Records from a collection
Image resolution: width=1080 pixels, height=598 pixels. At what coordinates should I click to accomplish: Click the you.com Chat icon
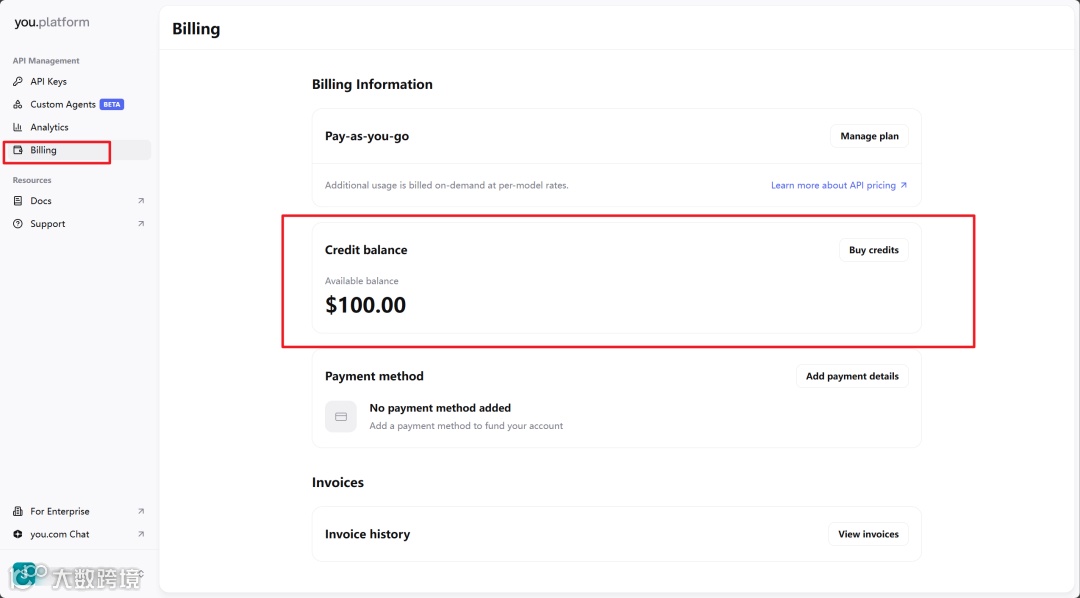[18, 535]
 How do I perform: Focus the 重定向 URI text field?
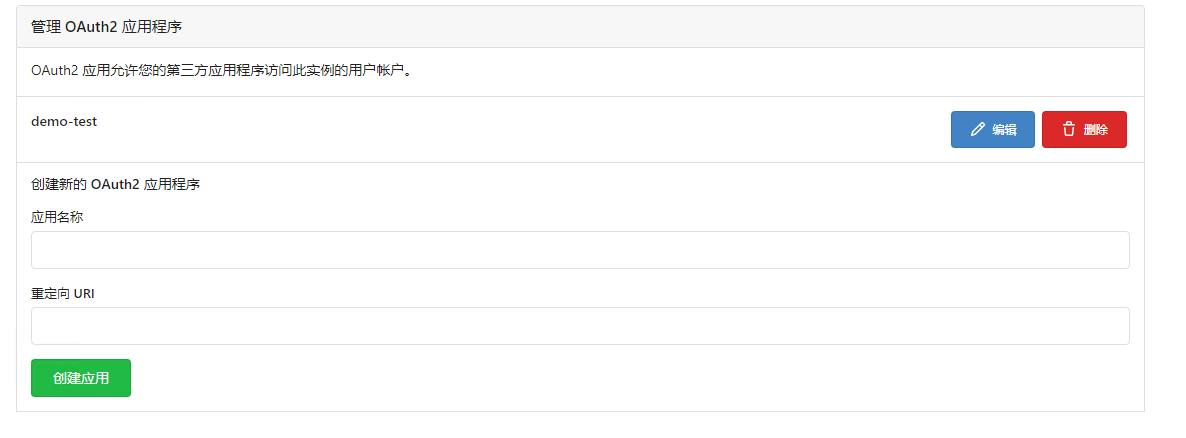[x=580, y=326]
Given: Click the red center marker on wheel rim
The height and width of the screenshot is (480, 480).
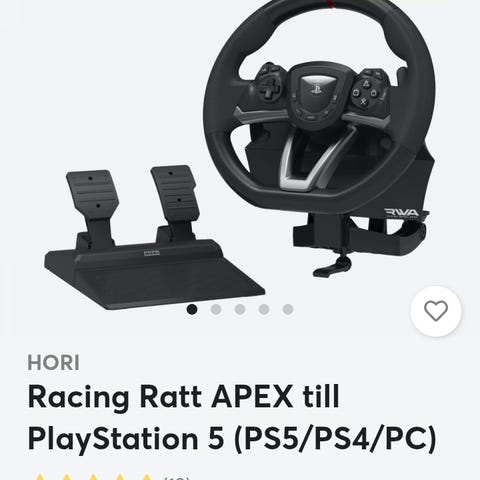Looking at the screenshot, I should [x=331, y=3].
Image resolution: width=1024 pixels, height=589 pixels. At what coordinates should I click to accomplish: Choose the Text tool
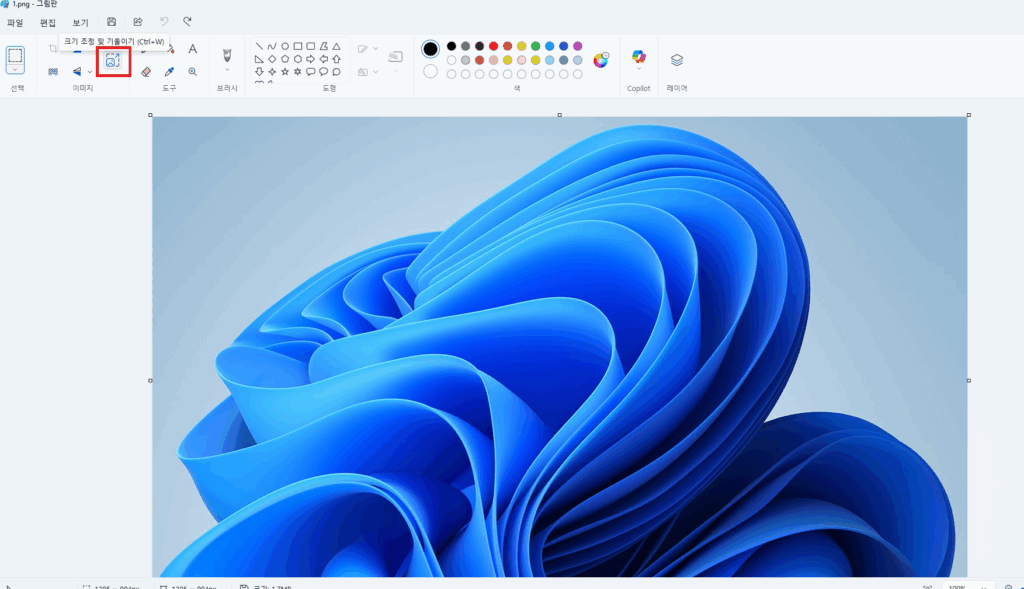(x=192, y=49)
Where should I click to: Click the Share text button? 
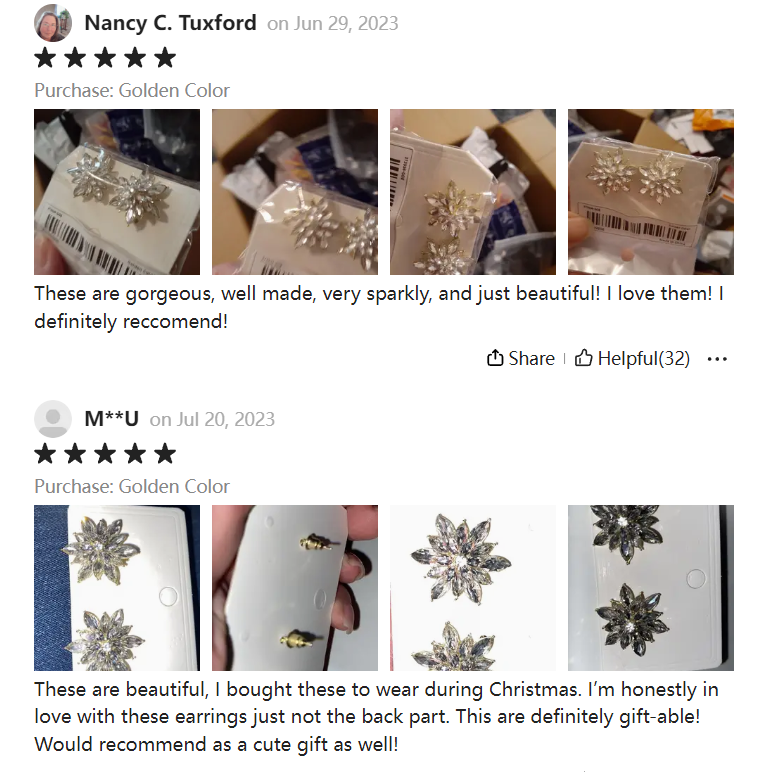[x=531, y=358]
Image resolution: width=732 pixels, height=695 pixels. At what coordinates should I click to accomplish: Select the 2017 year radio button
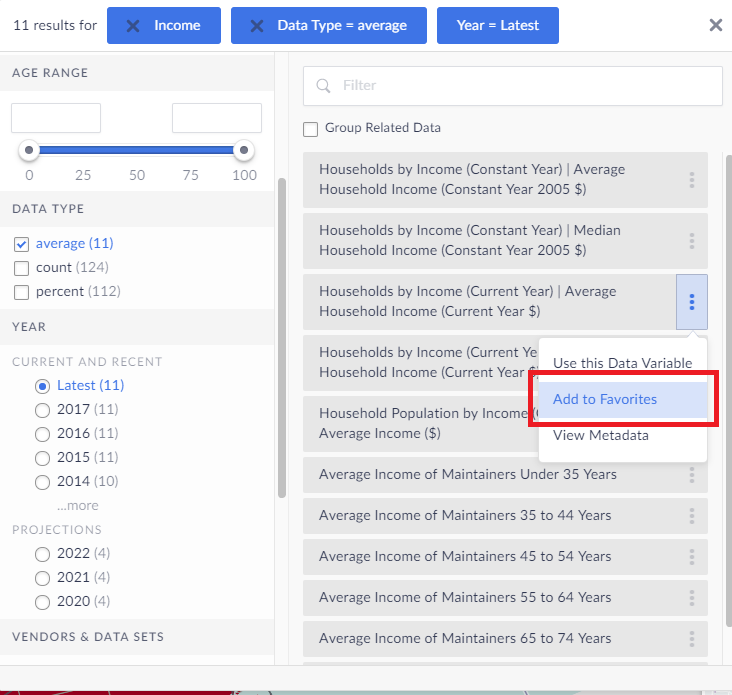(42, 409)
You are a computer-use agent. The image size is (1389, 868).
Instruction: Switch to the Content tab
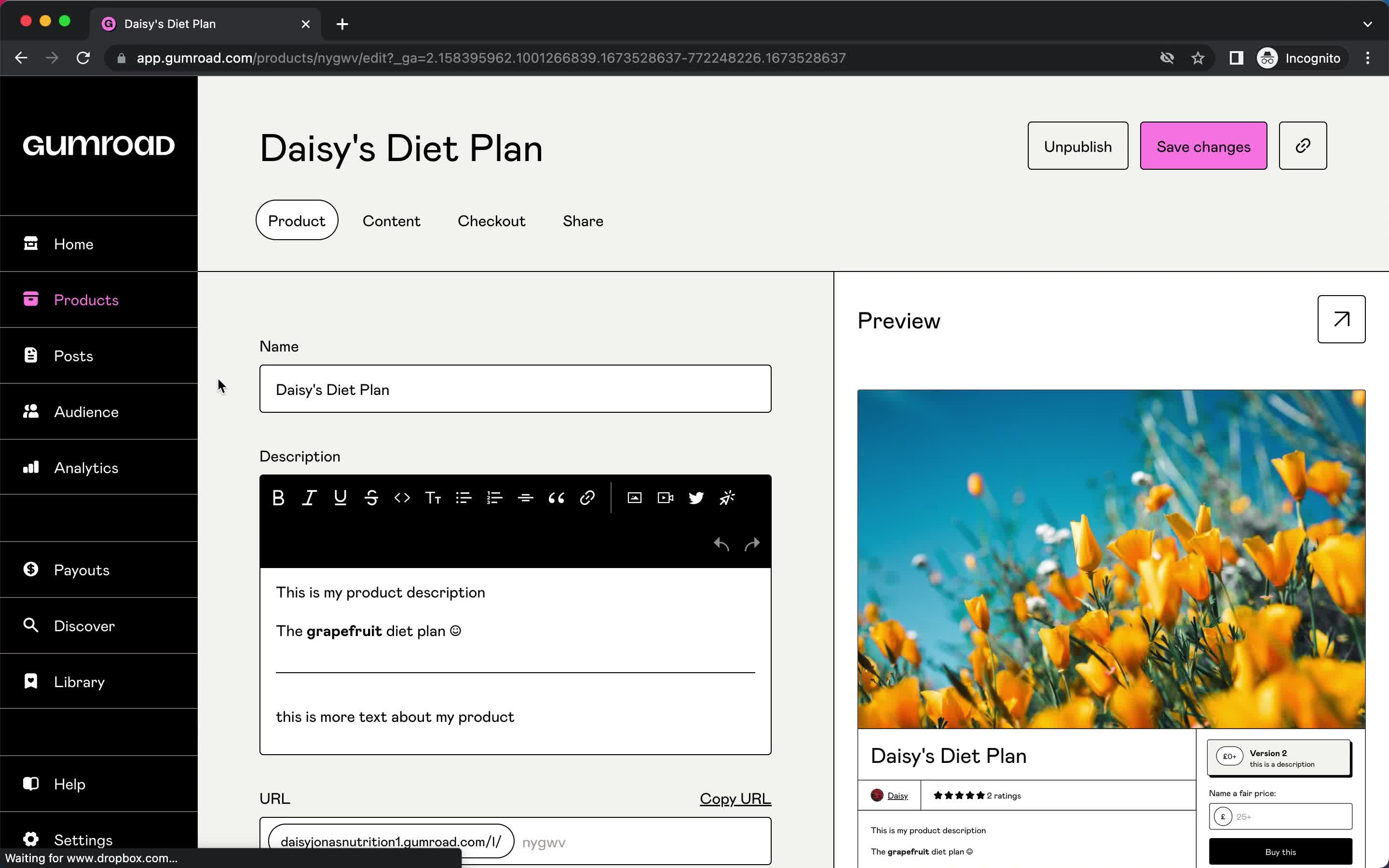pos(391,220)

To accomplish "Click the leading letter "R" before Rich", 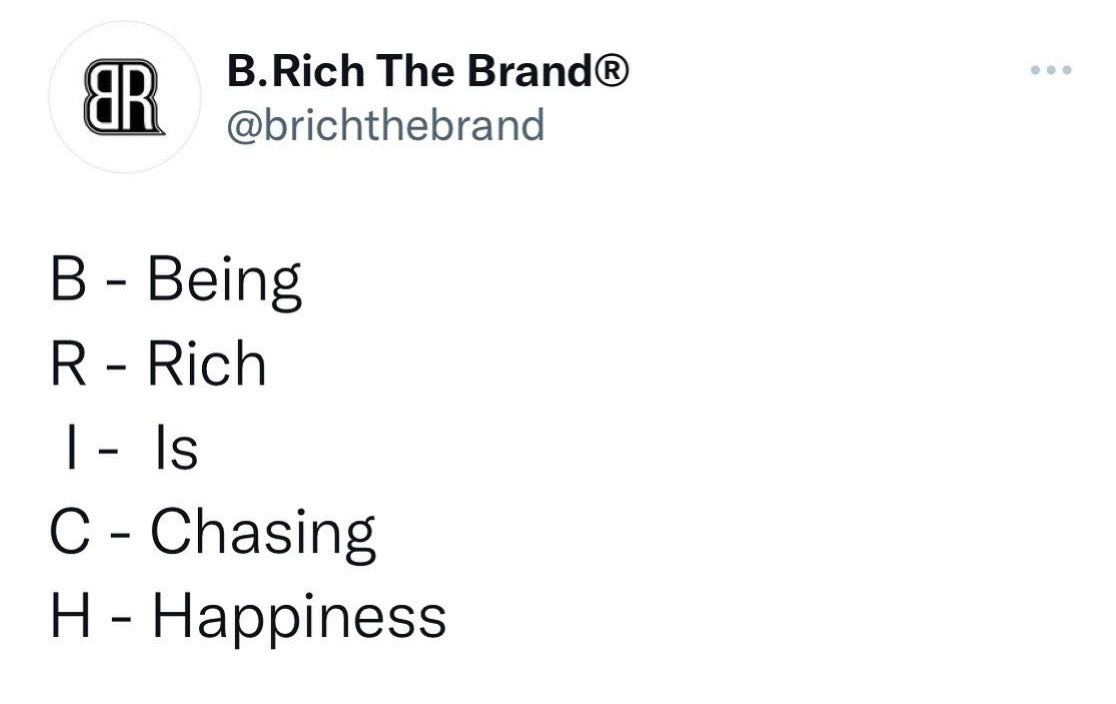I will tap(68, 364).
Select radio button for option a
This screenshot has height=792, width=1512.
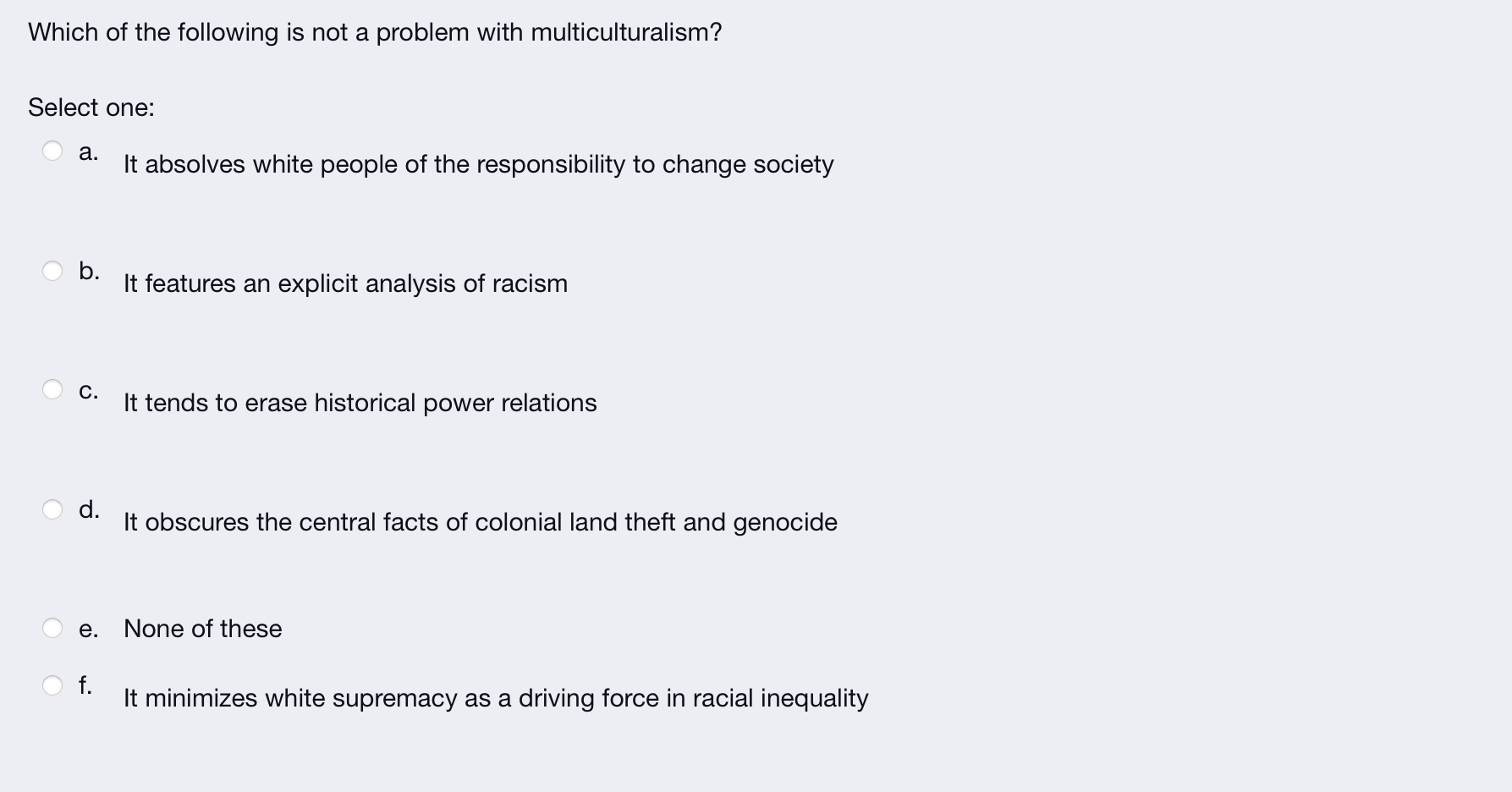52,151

* **Required action**
Beginning at the line that contains "Select radio button for option a", give the remaining lines of the records again exactly, through the last one. Leave out pictures.

* **Result of this exercise**
Select radio button for option a
This screenshot has height=792, width=1512.
52,151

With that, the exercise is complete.